• [WHAT YOU NEED TO DO]
Within the records, which lines hold the string "Scale"? Report each one by copying it.

(Source records)
▬▬▬▬▬▬

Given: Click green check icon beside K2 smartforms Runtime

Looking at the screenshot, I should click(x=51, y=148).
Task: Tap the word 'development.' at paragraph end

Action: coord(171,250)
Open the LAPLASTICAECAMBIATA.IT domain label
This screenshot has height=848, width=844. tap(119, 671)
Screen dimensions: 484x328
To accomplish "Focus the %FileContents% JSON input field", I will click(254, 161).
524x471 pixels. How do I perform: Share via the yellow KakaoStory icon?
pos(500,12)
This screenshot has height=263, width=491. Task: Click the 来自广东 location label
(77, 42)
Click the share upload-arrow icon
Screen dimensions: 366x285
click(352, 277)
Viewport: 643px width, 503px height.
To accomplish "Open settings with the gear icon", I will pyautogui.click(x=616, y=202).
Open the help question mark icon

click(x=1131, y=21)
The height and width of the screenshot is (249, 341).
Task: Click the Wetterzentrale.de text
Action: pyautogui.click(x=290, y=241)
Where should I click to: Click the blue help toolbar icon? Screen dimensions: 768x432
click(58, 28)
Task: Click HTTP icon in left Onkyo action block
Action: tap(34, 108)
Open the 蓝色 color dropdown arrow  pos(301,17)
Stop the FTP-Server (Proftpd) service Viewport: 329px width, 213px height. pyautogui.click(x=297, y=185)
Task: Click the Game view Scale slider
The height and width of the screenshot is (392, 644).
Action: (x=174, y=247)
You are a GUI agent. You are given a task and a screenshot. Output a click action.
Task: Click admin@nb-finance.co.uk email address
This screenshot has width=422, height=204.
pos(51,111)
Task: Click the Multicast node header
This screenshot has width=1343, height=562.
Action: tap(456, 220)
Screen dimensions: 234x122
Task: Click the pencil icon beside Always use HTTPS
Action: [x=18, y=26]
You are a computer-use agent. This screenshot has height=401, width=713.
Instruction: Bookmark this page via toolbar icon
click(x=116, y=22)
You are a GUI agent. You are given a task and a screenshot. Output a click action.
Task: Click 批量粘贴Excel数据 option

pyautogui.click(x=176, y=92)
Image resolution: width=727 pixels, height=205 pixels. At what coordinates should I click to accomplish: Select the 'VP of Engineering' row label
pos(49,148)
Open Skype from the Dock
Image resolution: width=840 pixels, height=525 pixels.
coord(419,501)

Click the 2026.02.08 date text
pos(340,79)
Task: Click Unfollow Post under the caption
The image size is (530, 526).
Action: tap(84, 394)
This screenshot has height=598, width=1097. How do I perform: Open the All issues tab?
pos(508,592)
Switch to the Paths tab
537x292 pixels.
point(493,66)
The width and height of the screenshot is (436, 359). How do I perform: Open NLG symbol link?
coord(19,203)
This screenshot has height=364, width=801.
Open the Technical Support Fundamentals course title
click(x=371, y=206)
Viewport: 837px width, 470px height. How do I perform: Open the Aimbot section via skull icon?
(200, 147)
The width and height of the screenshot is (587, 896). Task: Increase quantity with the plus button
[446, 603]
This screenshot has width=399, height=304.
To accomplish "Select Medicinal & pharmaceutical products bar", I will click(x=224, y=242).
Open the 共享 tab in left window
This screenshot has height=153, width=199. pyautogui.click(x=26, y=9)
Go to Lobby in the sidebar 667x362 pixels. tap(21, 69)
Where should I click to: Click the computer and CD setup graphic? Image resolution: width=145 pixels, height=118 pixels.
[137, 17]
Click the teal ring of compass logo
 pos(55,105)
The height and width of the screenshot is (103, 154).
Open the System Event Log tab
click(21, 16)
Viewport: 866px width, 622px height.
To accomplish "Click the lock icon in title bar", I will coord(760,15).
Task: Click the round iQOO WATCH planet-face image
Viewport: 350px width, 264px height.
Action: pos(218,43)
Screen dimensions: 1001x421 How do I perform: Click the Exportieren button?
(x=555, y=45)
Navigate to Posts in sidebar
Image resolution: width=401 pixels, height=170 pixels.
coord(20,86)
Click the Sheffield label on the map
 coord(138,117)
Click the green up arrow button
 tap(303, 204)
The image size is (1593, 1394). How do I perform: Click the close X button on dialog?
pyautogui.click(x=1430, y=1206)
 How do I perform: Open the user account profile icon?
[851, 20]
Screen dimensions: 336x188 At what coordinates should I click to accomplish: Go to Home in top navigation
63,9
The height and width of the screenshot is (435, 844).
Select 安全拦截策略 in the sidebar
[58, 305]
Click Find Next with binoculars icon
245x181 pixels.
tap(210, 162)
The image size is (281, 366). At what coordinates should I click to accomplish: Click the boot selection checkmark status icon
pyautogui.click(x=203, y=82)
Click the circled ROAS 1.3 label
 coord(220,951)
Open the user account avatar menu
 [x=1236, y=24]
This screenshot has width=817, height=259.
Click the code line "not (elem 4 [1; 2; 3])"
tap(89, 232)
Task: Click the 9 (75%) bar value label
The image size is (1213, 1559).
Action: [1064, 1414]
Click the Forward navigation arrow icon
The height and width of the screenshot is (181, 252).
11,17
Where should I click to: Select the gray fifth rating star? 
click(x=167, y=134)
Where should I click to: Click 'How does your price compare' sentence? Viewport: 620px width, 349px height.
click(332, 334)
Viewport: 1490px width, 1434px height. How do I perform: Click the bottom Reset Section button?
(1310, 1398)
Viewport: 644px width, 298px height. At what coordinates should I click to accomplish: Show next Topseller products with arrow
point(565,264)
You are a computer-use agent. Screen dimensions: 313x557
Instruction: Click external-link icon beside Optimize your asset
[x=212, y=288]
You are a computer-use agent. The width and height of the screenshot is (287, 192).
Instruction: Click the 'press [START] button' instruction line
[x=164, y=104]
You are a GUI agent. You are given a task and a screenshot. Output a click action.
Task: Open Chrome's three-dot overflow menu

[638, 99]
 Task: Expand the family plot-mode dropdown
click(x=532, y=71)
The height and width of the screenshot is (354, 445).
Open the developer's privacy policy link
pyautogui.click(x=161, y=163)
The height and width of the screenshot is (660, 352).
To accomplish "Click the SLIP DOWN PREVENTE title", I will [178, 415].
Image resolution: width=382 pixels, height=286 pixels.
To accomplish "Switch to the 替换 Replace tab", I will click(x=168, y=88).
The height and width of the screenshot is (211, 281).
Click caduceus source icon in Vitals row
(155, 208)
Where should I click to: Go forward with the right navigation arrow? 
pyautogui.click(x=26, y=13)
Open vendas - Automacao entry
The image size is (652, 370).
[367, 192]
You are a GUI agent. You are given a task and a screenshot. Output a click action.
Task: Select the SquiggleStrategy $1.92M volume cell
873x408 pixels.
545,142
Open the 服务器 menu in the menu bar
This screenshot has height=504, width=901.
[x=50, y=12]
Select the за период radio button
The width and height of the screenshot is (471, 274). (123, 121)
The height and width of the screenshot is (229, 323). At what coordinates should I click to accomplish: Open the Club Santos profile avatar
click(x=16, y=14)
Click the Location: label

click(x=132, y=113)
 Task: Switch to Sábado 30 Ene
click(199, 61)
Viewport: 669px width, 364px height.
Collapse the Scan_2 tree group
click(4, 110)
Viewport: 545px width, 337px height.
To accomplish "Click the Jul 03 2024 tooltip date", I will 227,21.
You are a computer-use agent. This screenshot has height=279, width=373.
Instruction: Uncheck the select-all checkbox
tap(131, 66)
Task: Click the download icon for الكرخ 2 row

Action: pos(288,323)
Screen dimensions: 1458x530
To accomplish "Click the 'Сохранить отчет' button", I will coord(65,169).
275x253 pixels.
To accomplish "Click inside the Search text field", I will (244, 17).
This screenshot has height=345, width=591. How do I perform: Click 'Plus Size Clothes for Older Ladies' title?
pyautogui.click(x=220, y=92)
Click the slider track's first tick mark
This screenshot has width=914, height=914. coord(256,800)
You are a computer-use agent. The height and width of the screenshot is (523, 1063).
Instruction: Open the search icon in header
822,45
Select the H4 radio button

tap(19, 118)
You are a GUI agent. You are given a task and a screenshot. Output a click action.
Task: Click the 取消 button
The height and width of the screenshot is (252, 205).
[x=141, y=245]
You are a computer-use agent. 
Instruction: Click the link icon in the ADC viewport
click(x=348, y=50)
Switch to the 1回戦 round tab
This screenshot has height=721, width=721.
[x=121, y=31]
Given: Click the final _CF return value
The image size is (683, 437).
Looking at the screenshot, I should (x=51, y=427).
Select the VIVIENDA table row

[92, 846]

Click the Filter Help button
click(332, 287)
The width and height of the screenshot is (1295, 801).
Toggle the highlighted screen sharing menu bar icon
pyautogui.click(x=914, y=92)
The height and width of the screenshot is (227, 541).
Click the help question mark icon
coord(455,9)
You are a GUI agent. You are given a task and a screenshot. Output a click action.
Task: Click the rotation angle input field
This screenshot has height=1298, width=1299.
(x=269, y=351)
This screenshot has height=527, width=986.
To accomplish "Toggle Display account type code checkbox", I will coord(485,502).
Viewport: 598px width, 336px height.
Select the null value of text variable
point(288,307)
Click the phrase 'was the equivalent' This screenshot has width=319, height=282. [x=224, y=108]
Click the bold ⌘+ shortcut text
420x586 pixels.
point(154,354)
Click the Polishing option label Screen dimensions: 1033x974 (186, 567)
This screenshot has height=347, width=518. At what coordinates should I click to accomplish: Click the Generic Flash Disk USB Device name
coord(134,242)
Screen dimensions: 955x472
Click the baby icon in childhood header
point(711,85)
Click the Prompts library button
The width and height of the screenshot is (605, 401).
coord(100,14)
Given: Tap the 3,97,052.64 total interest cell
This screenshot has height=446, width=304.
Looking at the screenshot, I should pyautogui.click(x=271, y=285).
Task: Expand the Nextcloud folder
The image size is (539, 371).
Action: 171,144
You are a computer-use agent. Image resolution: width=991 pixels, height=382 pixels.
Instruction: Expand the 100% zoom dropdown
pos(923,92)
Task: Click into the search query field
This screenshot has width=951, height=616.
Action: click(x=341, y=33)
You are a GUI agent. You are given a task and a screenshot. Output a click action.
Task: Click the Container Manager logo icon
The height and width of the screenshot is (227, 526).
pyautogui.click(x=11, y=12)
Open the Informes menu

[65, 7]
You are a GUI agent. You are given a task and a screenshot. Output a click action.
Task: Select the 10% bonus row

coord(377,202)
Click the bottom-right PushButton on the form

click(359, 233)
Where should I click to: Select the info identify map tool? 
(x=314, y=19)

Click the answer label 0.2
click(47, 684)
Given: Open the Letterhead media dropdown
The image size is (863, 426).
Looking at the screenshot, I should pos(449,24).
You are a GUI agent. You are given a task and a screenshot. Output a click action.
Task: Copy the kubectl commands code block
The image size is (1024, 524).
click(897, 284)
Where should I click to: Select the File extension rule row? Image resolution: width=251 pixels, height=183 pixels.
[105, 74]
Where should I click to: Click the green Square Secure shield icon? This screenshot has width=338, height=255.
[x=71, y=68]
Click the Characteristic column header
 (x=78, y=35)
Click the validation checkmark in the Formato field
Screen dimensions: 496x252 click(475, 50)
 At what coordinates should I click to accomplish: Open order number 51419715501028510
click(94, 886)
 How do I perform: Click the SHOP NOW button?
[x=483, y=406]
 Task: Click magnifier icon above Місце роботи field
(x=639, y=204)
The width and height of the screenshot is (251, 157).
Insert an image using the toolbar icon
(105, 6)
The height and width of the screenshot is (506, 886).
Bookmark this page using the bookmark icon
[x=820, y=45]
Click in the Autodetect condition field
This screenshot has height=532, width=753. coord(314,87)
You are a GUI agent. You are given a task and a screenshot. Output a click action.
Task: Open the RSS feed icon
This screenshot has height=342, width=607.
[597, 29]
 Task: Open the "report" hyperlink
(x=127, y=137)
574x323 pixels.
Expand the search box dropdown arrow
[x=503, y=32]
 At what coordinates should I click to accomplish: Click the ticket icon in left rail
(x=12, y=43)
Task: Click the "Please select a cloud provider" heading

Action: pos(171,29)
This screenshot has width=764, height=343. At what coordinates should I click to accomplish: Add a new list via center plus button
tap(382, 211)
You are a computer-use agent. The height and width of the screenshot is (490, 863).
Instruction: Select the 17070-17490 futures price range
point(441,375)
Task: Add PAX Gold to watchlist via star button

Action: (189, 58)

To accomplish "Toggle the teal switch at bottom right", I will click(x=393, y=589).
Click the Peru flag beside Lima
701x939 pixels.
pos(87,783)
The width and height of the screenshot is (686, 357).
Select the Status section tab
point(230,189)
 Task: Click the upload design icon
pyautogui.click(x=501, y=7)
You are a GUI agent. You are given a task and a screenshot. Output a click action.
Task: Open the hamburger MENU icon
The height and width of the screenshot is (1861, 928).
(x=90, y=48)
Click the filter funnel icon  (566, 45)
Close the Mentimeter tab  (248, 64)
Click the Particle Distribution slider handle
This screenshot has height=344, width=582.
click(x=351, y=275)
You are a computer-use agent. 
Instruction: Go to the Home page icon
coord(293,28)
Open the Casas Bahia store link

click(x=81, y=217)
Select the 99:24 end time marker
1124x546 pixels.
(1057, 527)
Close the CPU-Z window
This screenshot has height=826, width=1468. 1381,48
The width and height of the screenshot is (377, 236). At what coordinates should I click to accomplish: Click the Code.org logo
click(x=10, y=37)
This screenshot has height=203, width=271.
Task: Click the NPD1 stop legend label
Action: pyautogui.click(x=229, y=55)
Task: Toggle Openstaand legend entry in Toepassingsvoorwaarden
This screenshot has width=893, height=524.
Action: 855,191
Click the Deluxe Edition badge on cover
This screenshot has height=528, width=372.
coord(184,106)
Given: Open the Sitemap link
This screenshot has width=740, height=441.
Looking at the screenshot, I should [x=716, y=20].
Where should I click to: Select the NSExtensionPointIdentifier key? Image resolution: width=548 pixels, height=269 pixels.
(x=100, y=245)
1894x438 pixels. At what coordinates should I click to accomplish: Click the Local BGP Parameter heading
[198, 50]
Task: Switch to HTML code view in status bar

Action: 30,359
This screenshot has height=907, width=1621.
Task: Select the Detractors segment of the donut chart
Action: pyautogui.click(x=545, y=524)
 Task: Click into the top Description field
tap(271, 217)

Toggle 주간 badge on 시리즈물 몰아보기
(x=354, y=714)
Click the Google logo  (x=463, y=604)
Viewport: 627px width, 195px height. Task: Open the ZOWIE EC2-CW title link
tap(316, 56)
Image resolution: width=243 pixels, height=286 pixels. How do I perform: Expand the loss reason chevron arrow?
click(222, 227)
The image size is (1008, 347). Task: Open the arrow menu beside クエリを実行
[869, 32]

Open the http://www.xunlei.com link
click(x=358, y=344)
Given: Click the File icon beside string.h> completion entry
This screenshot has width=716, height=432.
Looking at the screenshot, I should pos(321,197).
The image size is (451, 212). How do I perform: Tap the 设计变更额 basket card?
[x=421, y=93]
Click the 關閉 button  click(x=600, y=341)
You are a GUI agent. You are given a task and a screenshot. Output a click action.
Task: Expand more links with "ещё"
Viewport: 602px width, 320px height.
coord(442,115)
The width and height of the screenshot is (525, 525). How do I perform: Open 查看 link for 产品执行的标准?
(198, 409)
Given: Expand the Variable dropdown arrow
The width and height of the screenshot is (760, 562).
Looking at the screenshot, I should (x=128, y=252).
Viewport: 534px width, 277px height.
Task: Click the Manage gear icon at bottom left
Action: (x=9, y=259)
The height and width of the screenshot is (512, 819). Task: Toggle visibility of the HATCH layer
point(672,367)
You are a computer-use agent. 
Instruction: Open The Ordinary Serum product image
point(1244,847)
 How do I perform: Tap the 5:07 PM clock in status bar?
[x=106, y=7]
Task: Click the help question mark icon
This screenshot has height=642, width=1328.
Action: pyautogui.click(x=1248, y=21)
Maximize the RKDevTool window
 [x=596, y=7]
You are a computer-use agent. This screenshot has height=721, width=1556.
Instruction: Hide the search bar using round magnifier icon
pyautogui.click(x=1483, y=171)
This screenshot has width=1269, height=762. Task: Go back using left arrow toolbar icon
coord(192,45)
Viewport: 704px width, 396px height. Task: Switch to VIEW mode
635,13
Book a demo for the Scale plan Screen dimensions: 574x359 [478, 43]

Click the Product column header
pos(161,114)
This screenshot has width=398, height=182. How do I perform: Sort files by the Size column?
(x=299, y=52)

▬▬▬▬▬▬

• [ANSWER FOR THIS EXERCISE]
Task: Click the Game view Scale slider
Book a demo for the Scale plan Screen dimensions: 574x359 [478, 43]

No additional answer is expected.